He leído algunos comentarios que pretenden sacar conclusiones generales respecto a la clasificación de España en el Festival de Eurovisión 2013. La impresión dominante por la minoría vocinglera, pasando por alto las descalificaciones insultantes de quienes aprovechan cualquier foro y oportunidad para expresar su insidia y su falta de respeto por el trabajo de los demás, varía desde los masoquistas que se avergüenzan de ser español hasta los culturetas anglófilos que achacan la mala clasificación a que la letra de la canción no estaba escrita en inglés.
No puedo estar de acuerdo, y por múltiples razones. La interpretación de ‘El sueño de Morfeo’ me pareció excelente. El tema musical de ‘Contigo hasta el final’, y la letra, buenos; no revolucionarán el mundo de la música ligera, pero ocupan un digno lugar. Y el que se haya cantado en español, la segunda lengua más hablada del mundo, lógico.
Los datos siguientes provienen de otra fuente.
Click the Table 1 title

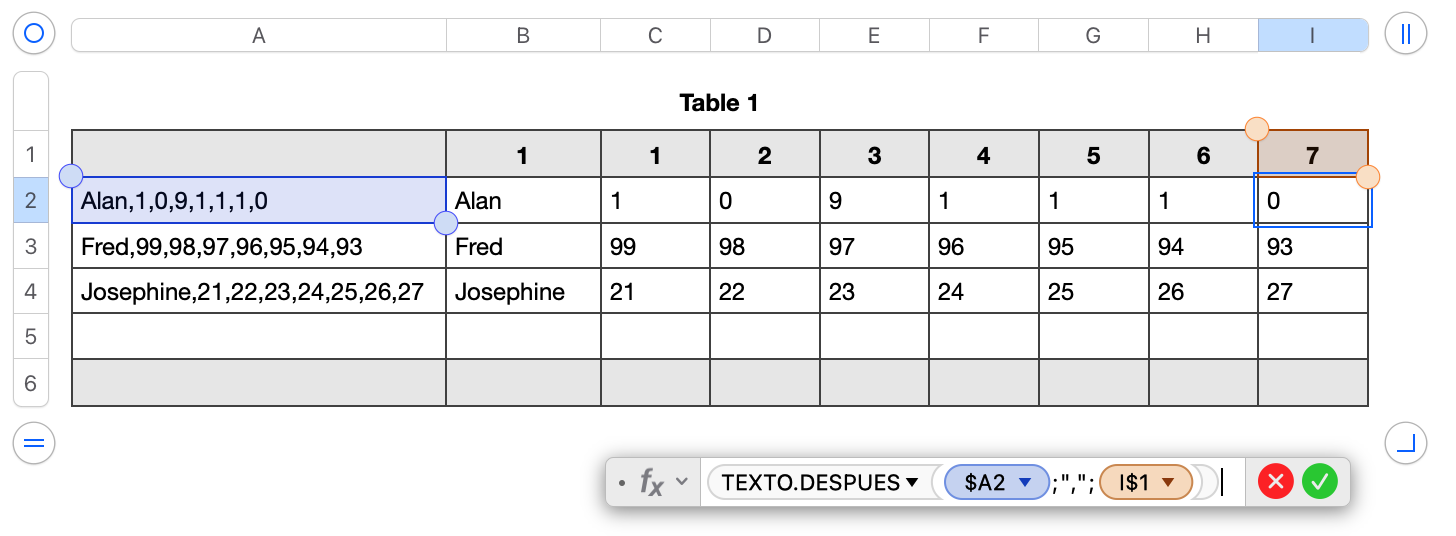tap(719, 103)
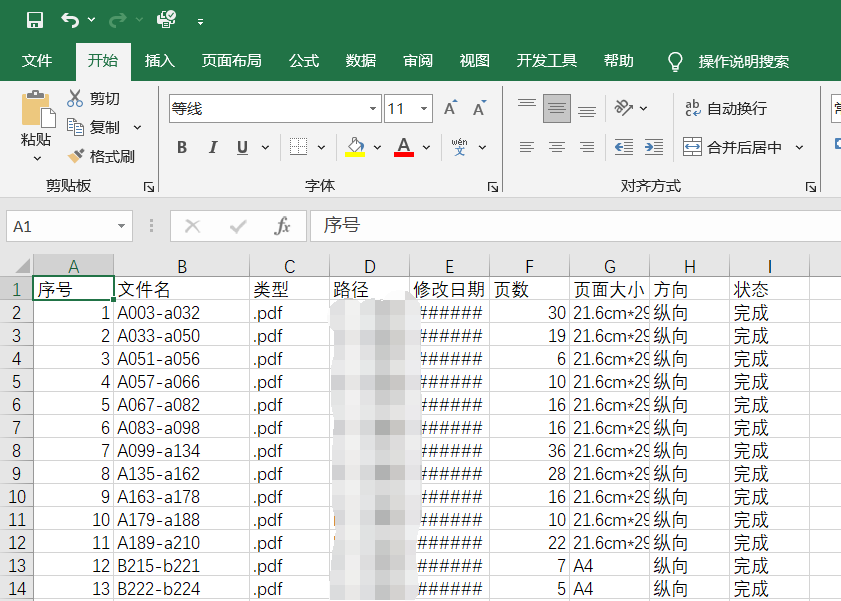Activate the Format Painter brush
Image resolution: width=841 pixels, height=601 pixels.
pos(76,156)
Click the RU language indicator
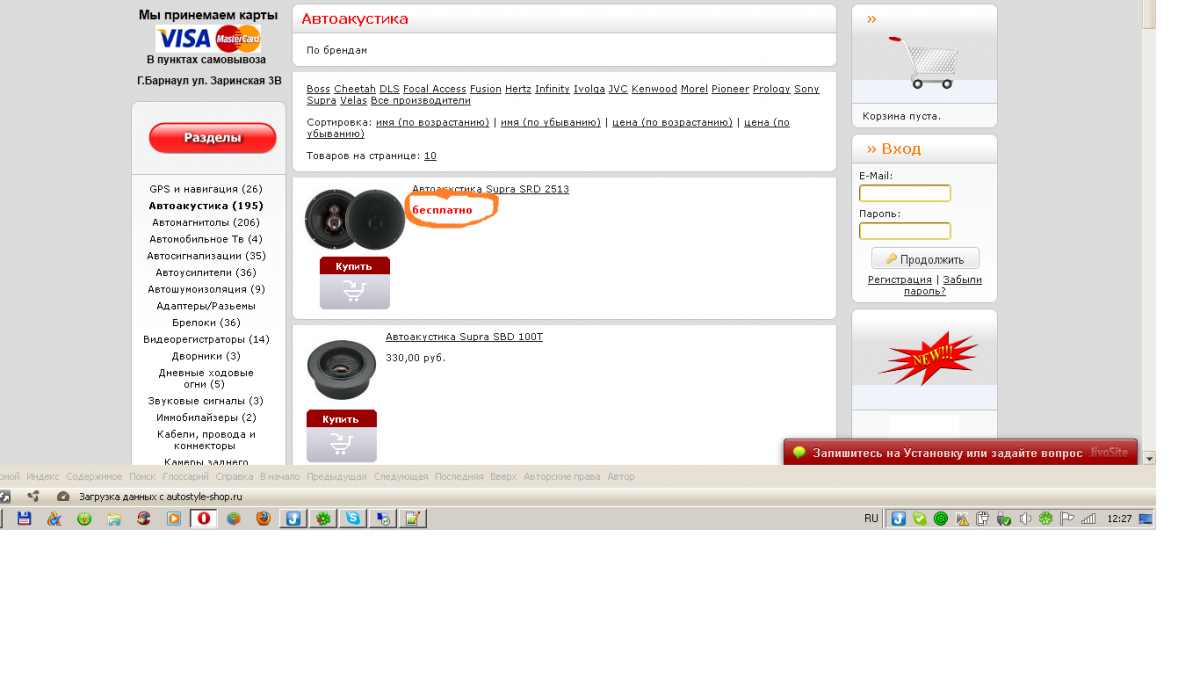 click(x=870, y=518)
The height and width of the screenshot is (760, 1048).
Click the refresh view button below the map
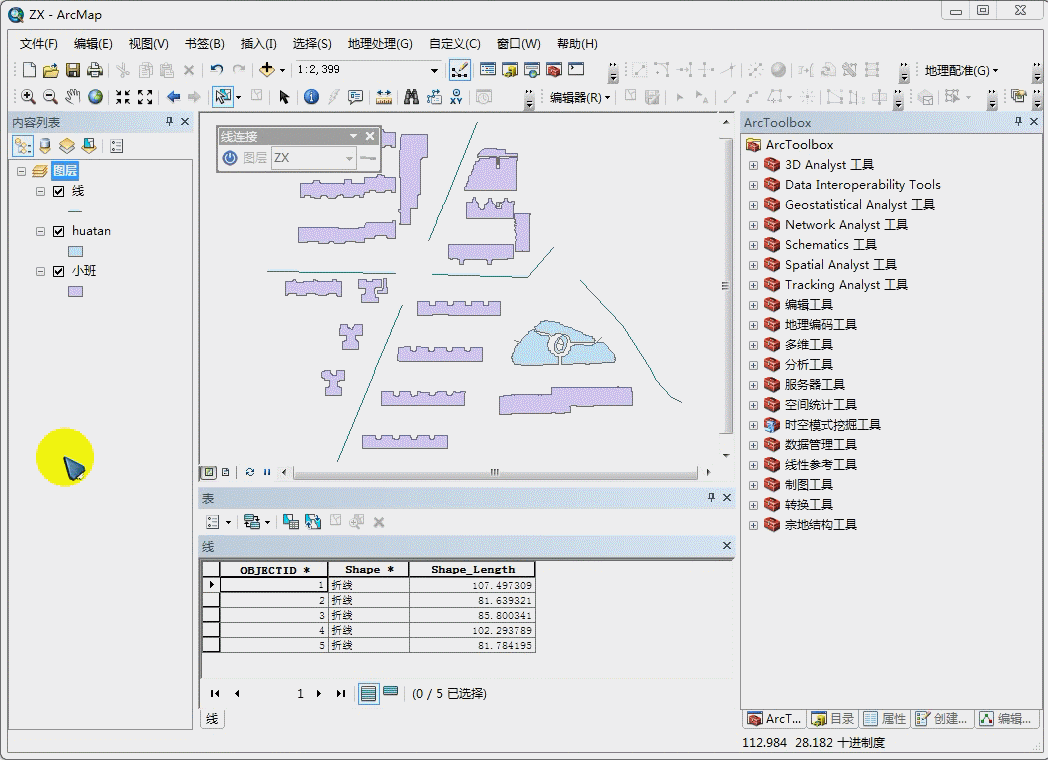point(249,472)
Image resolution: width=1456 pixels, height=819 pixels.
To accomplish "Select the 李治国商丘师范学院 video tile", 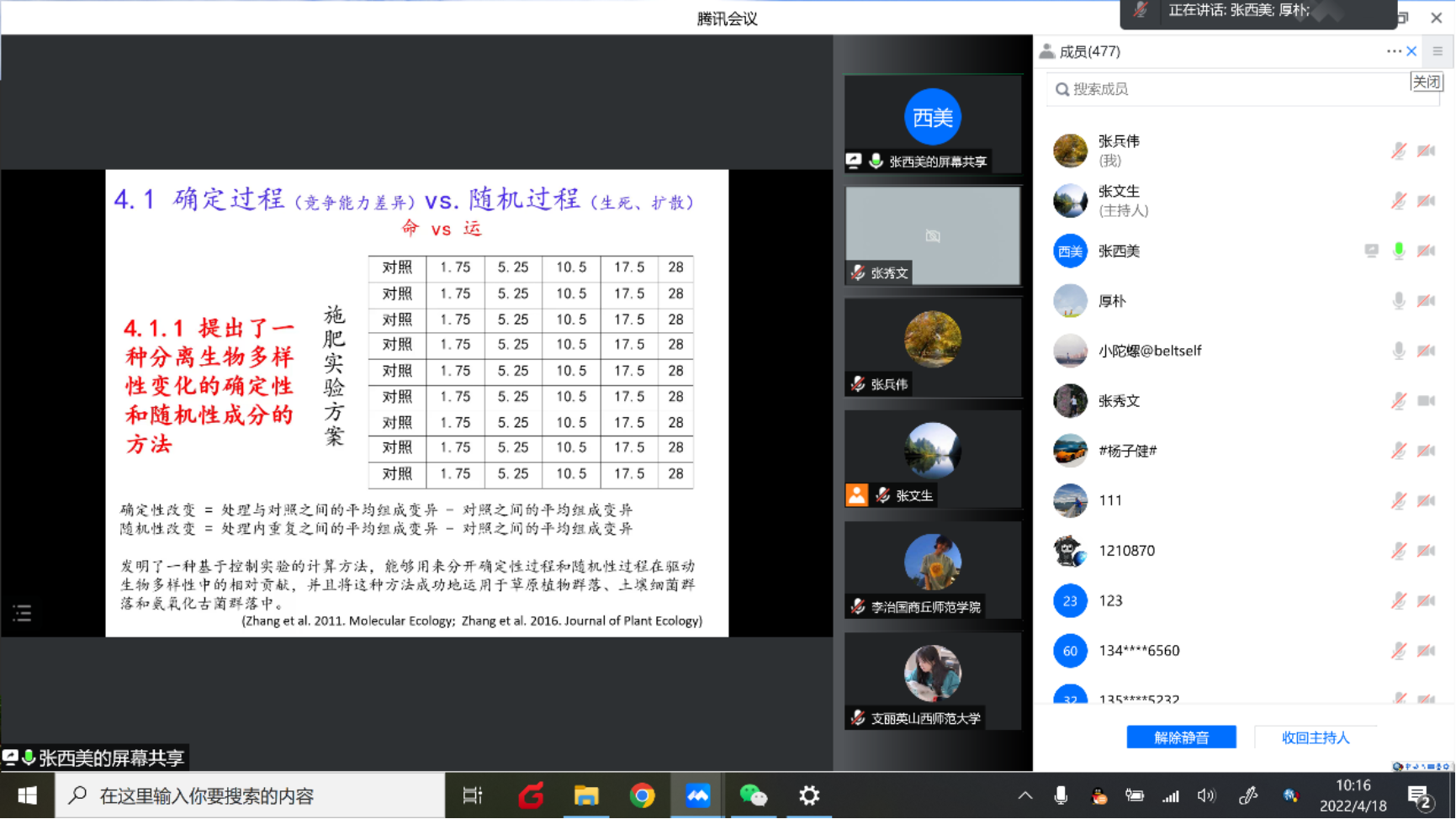I will click(933, 570).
Tampoco puedo sacar ninguna consecuencia respecto al hecho, sin duda injusto, y por tanto, lamentable, de que haya obtenido ocho escasos puntos en la votación final y de que solo dos países -Albania (6) e Italia (2)- hayan votado a nuestros representantes. En todo caso, será un error de estrategia por parte de la organización española y de publicidad, pero no imputable a los profesionales que estuvieron en el escenario, que pusieron su esfuerzo y calor en lo que a ellos correspondía.
Penúltimos, en fin, es solo un lugar. «Contigo hasta el final» es un mensaje.